Lanza used the Los Alamos-developed instrument that sits atop Curiosity to “zap” rocks on Mars and analyse their chemical make-up.
In less than four years since landing on Mars, ChemCam has analysed roughly 1,500 rock and soil samples.
Microbes seem a far-fetched explanation for the manganese oxides at this point, said Lanza, but the idea that the Martian atmosphere contained more oxygen in the past than it does now seems possible.
“These high-manganese materials can’t form without lots of liquid water and strongly oxidising conditions,” said Lanza.
“Here on Earth, we had lots of water but no widespread deposits of manganese oxides until after the oxygen levels in our atmosphere rose due to photosynthesising microbes,” she said.
In the Earth’s geological record, the appearance of high concentrations of manganese is an important marker of a major shift in our atmosphere’s composition, from relatively low oxygen abundances to the oxygen-rich atmosphere we see today.
The presence of the same types of materials on Mars suggests that something similar happened there.
“One potential way that oxygen could have gotten into the Martian atmosphere is from the breakdown of water when Mars was losing its magnetic field,” said Lanza.
“It’s thought that at this time in Mars’ history, water was much more abundant,” said Lanza.

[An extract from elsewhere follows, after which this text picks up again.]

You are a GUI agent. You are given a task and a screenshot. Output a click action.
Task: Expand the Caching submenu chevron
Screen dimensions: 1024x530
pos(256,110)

Yet without a protective magnetic field to shield the surface from ionising radiation, that radiation started splitting water molecules into hydrogen and oxygen.
Due to Mars’ relatively low gravity, it wasn’t able to hold onto the very light hydrogen atoms, but the heavier oxygen atoms remained behind, researchers said.
Much of this oxygen went into the rocks, leading to the rusty red dust that covers the surface today.
While Mars’ famous red iron oxides require only a mildly oxidising environment to form, manganese oxides require a strongly oxidising environment.
These results suggest that past conditions were far more oxidising (oxygen-rich) than previously thought.